Older Americans are the most likely to be confident in their doctor’s advice, with 85% of those 65 and older expressing confidence. This compares with 67% among those 50 to 64 and 65% among those under 50.While one might expect that interest in a second opinion and doing additional research would be higher among Americans with college degrees or postgraduate education, that is not the case. There is little difference in confidence in one’s doctor across the educational spectrum.

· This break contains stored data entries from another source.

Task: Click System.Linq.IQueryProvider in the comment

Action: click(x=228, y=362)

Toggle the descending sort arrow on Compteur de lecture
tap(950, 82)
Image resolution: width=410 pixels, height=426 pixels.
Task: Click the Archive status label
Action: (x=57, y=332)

Americans continue to have a high level of confidence in the honesty and ethics of doctors, which has not changed significantly over the past eight years. In Gallup’s annual survey of the perceived honesty and ethics of professions, Americans’ confidence in doctors remains at roughly the same level now as it was in 2002 -- near, but not at the top of the list of professions tested. Data suggest that doctors generally are in at least as good a position in their patients’ minds as they were eight years ago. This is despite anecdotal reports of doctors’ complaints about patients’ second-guessing their diagnoses and medical advice, and spending hours on the Internet researching what they have been told. The substantial majority of Americans seem content to generally accept their doctor’s advice without need for further research or a second opinion.

Physicians are turning to the Internet more an more because of both the advantages of 24/7/365 access and because treating patients today is becoming more complicated.  The Internet also offers physicians a chance to verify information that drug reps are “selling” to them and increase their knowledge about the development and use of prescription drugs.